Government funds more pollution but dumps key reporting
The National Government is pouring millions into subsidising irrigation for intensive farming yet failing to protect our waterways from becoming even more polluted, Green Party water spokesperson Eugenie Sage said today.
"The National Government's announcement today of an initial $80 million for irrigation, through a new Government company, is a subsidy for intensive farming and will see our rivers, lakes and aquifers polluted even faster.
"More irrigation and more intensive agriculture with increased stocking, and more fertiliser will result in greater water pollution.
"Government irrigation subsidies will worsen our already severe water pollution problems.
"Irrigators get to pocket profits yet when the degradation inevitably happens, the taxpayer will end up having to pay for waterway clean-ups.
"The Ministry for the Environment's recreational water quality monitoring shows 52 per cent of our rivers are unfit for swimming," Ms Sage said.
Many rivers are in crisis - a Marlborough raft race planned for Saturday is being run on the riverbank because the river is too polluted and flows are too low, toxic algae in Hawke's Bay's Tukituki River have killed a dog, and elsewhere too many rivers are too polluted or low to swim in.
"The new State company will assess schemes seeking funding against five criteria. The absence of any environmental criteria which require the scheme to improve river health, reduce water pollution and benefit aquatic ecosystems is telling.

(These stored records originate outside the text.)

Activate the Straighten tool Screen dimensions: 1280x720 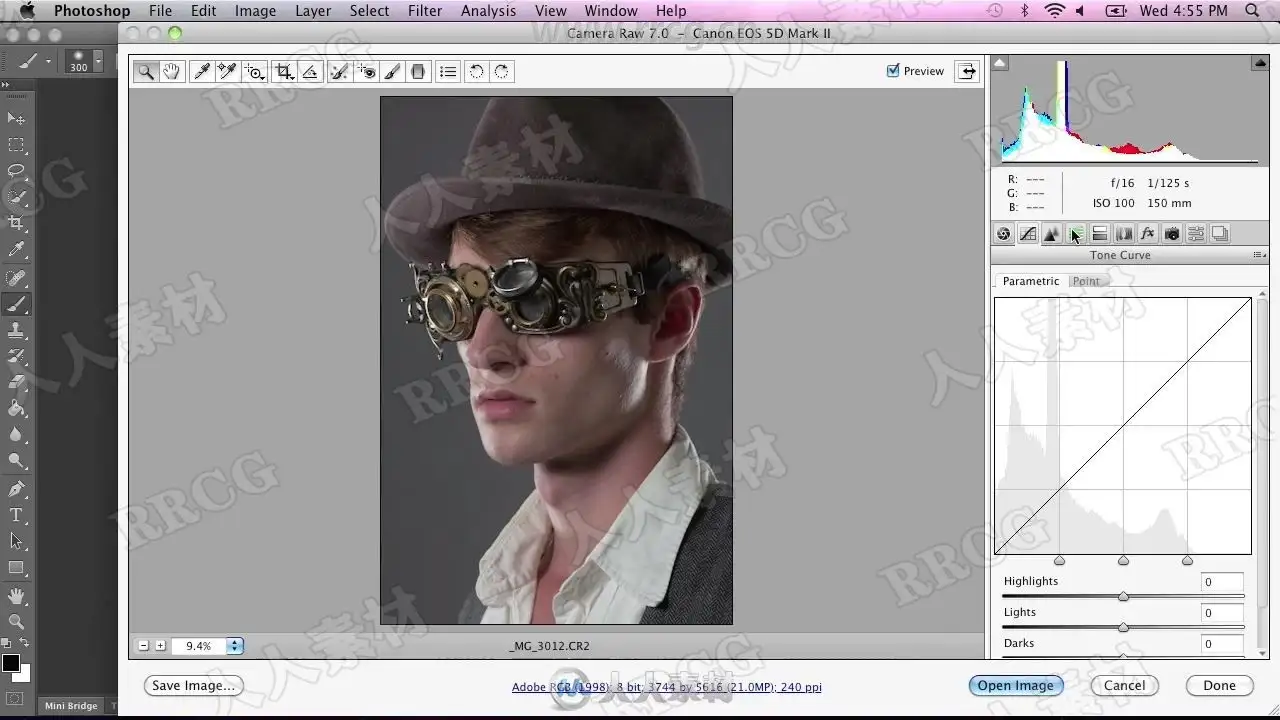click(310, 72)
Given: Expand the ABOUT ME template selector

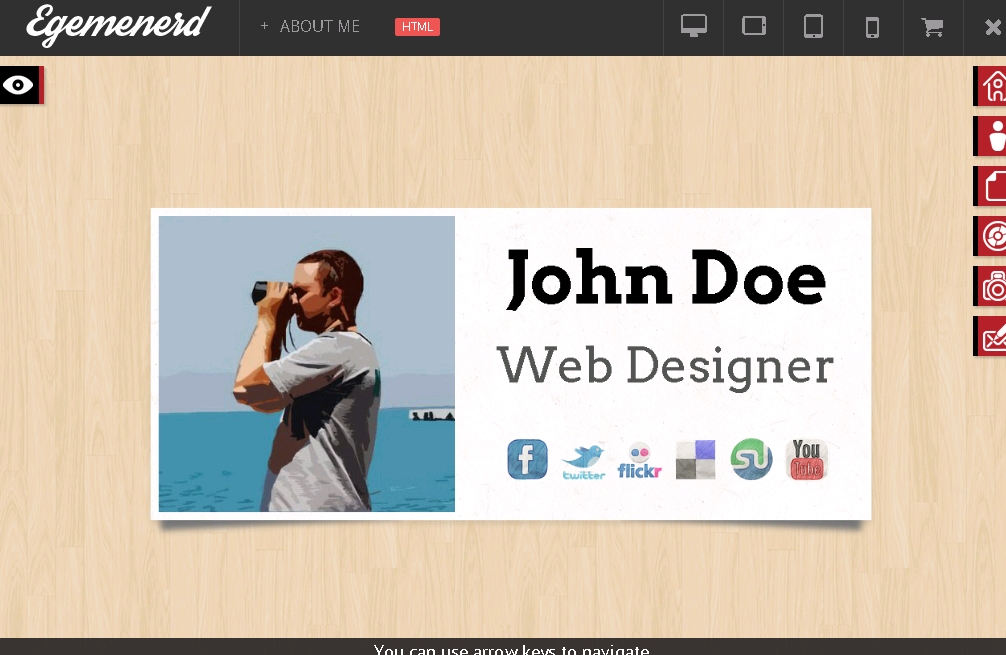Looking at the screenshot, I should click(310, 27).
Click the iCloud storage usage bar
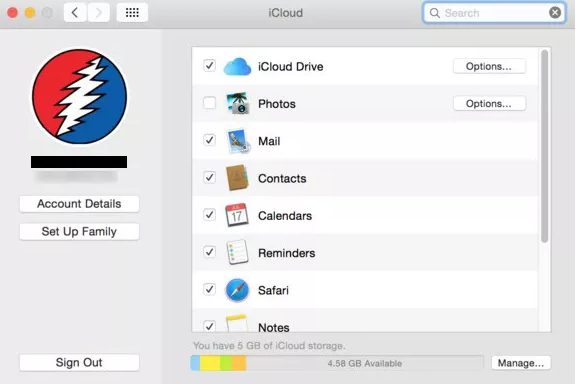The height and width of the screenshot is (384, 576). click(x=337, y=363)
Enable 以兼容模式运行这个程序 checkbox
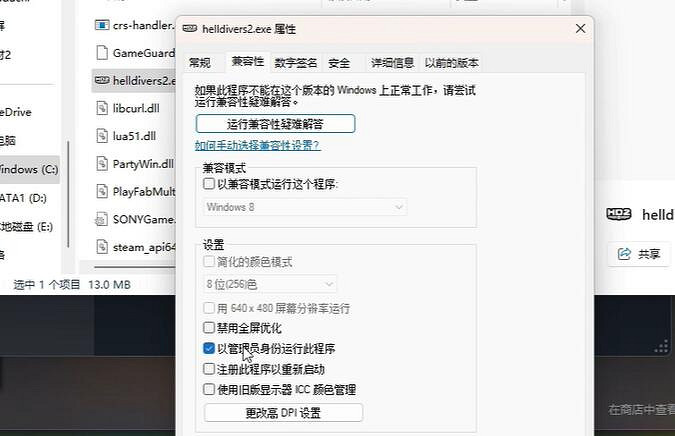 (x=209, y=184)
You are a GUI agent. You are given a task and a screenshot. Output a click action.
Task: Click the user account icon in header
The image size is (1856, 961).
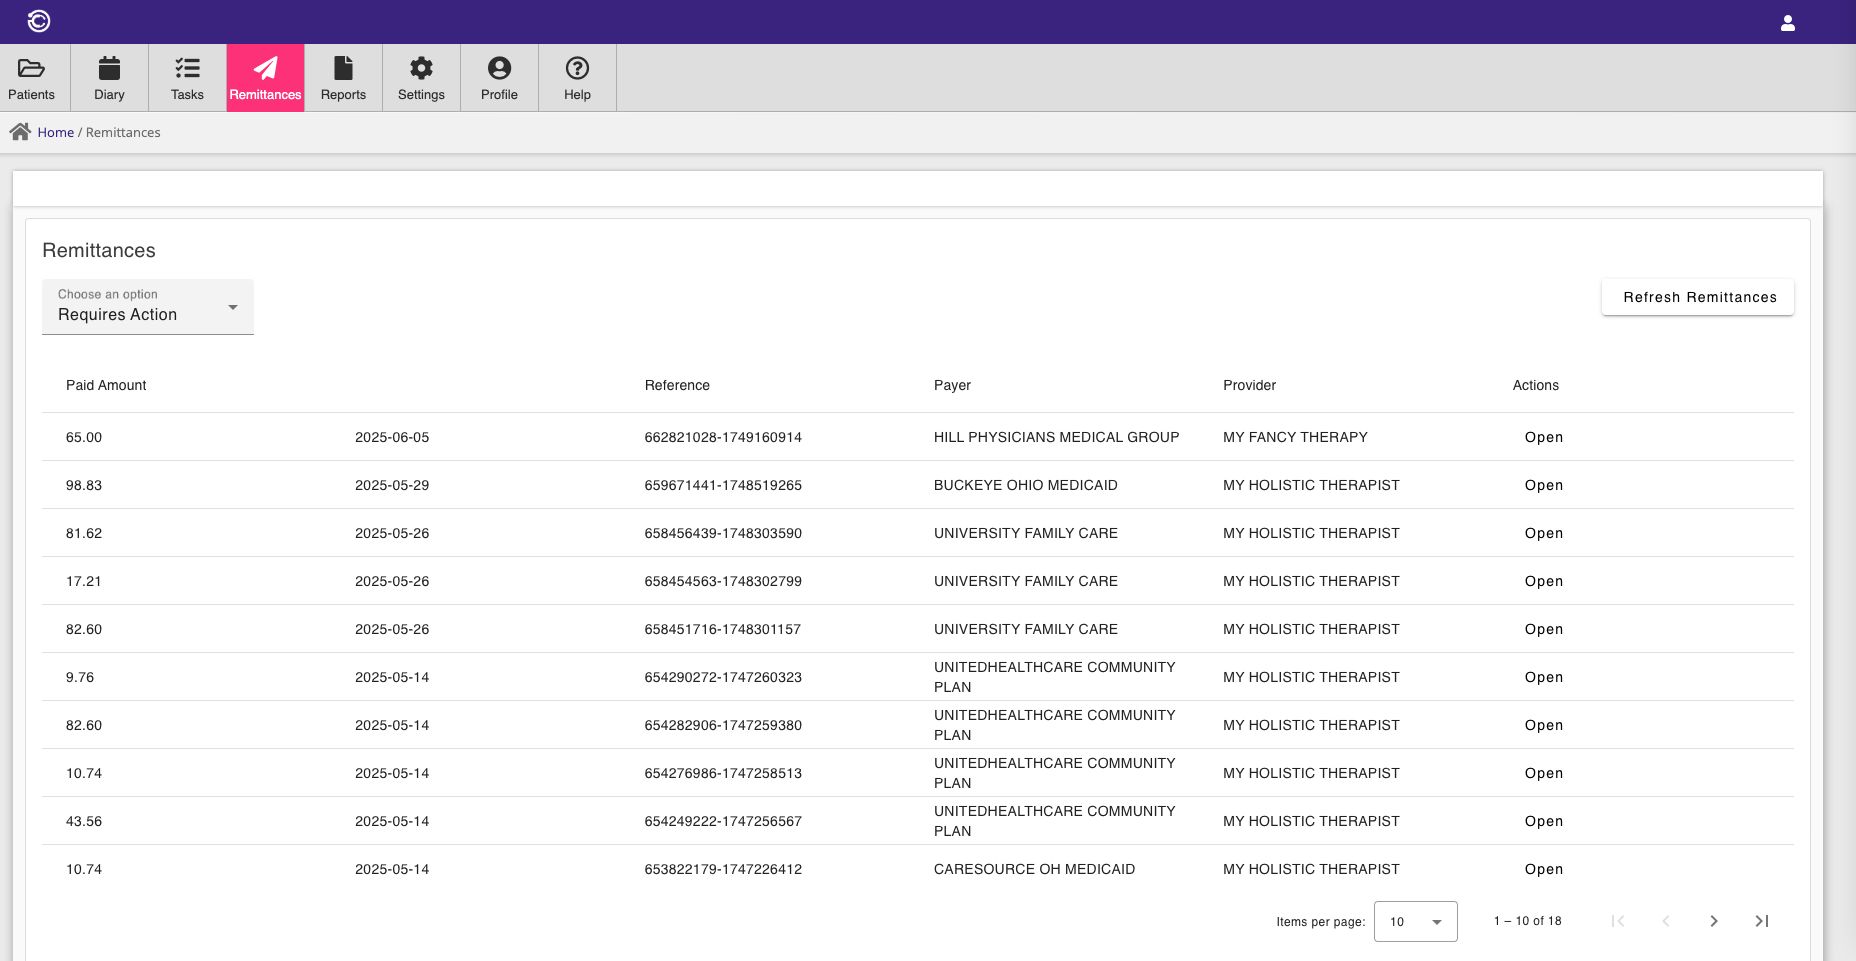(1788, 23)
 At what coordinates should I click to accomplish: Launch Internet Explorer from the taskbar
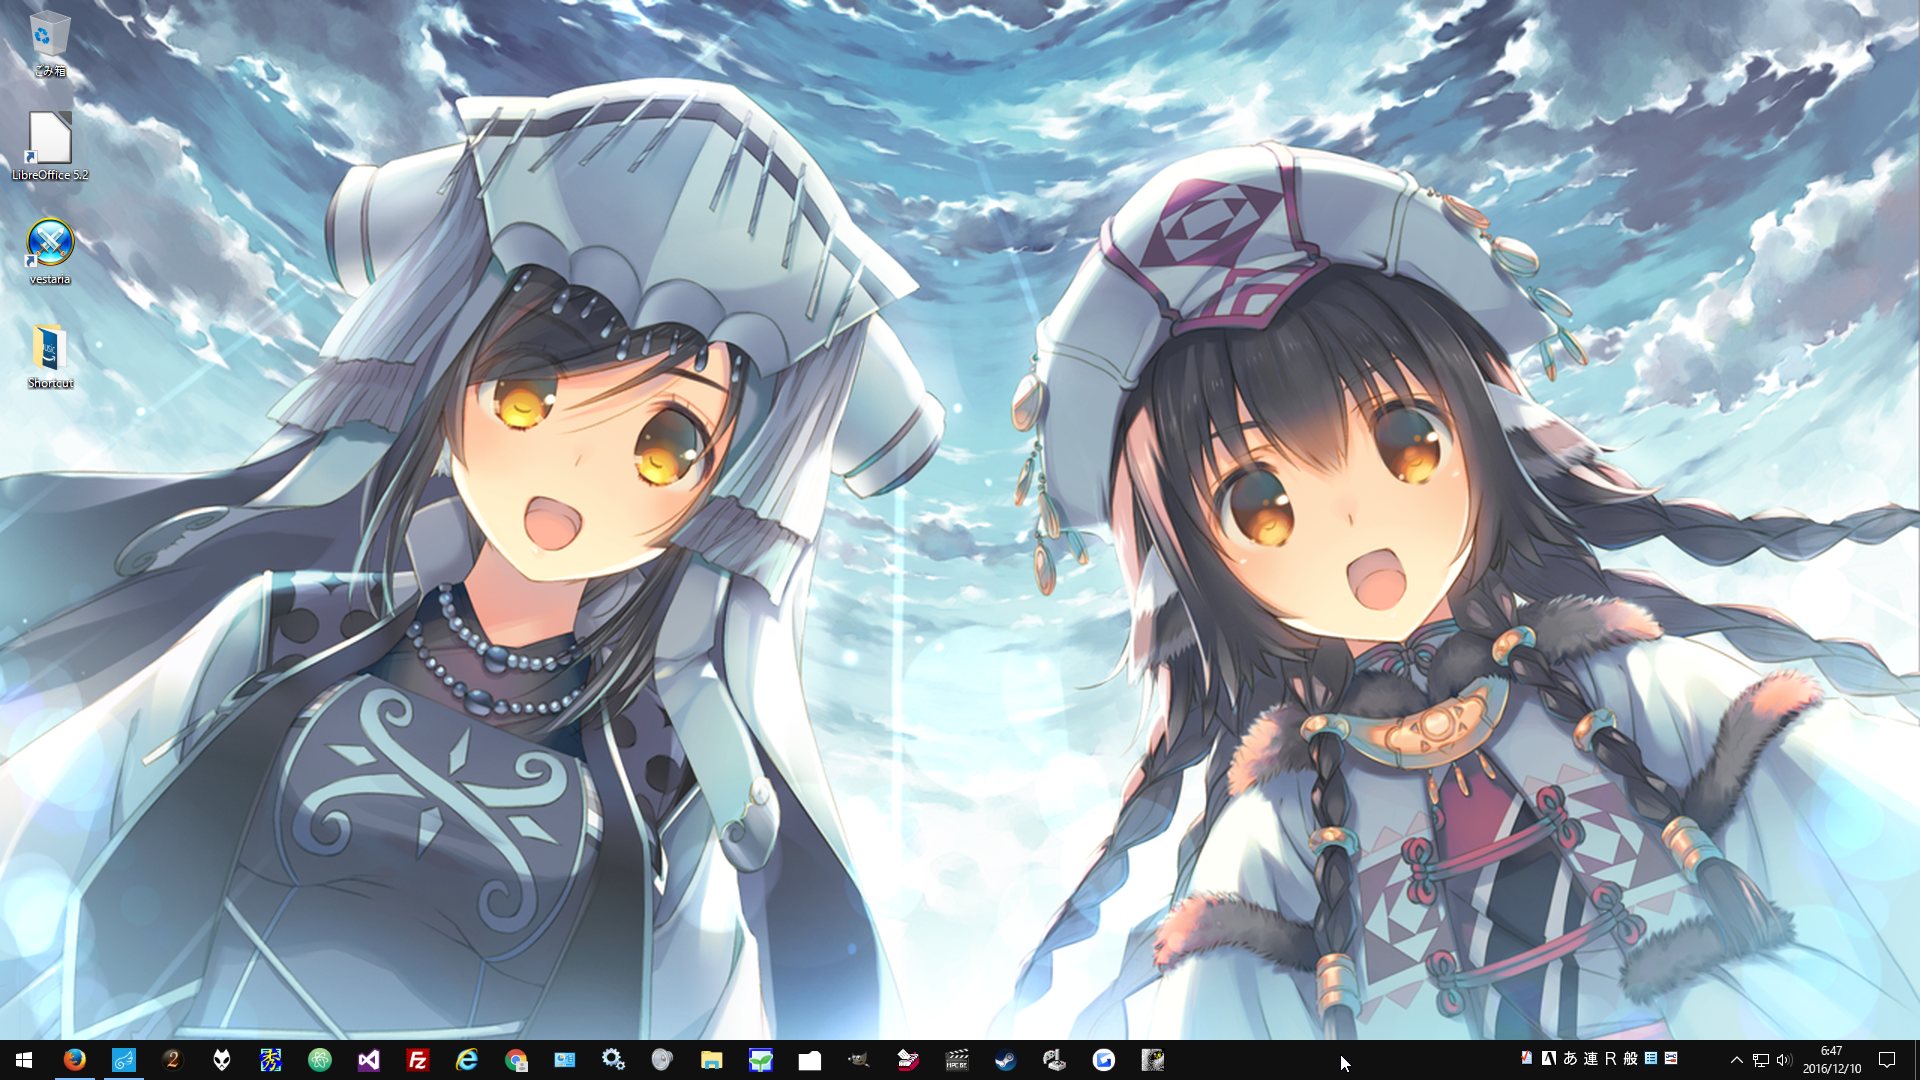(466, 1060)
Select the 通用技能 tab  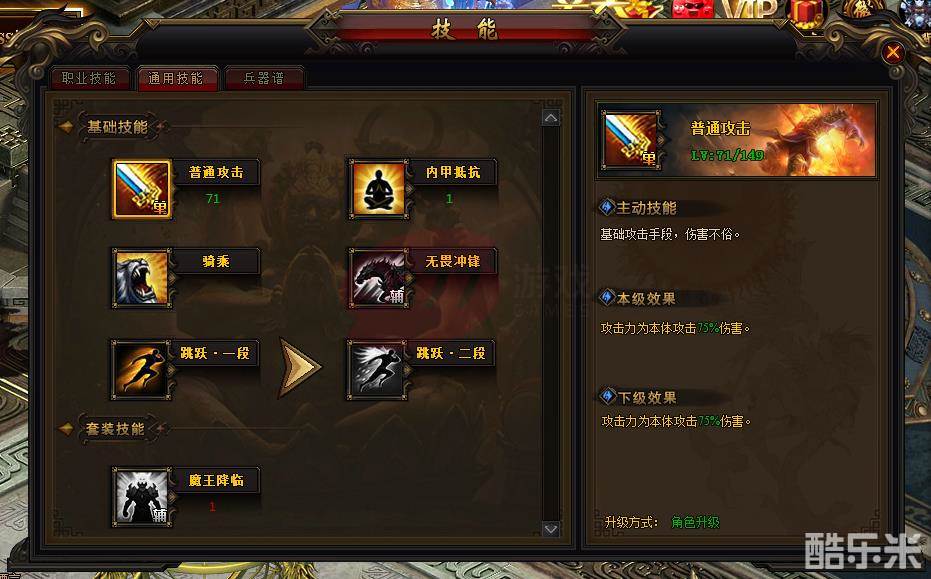(x=176, y=78)
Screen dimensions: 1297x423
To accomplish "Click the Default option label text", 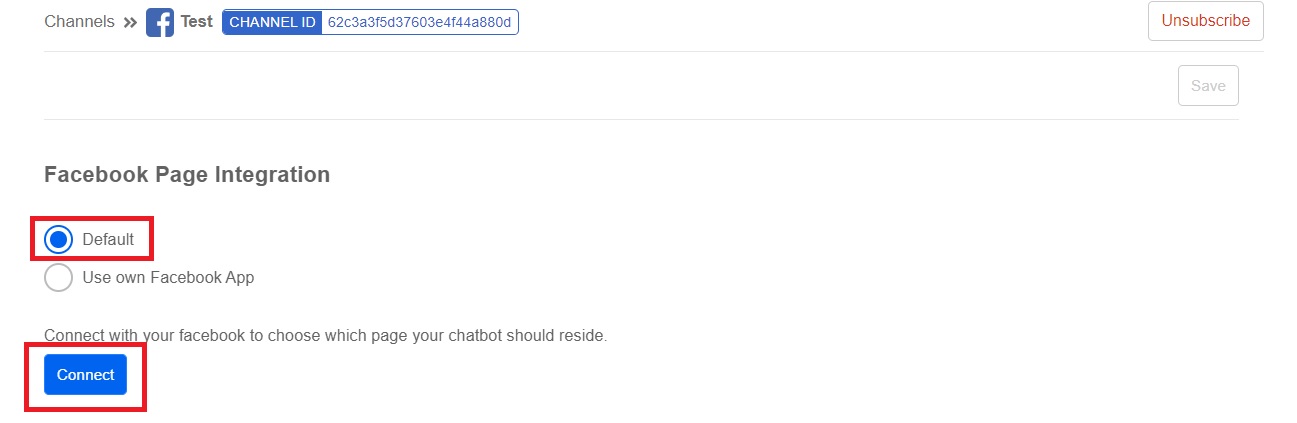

Once again the National Government is promoting development at the expense of the environment.
"At the same time the National Government is subsidising irrigation it is reducing the ability of the Department of Conservation and community organisations to use the RMA to advocate for healthy rivers. It has slashed DoC funding, weakened water conservation orders and the RMA.
"The National Government is trying to hide the extent and seriousness of our water quality problems by ditching consolidated nation-wide state of the environment reporting. That reporting needs to be reinstated immediately."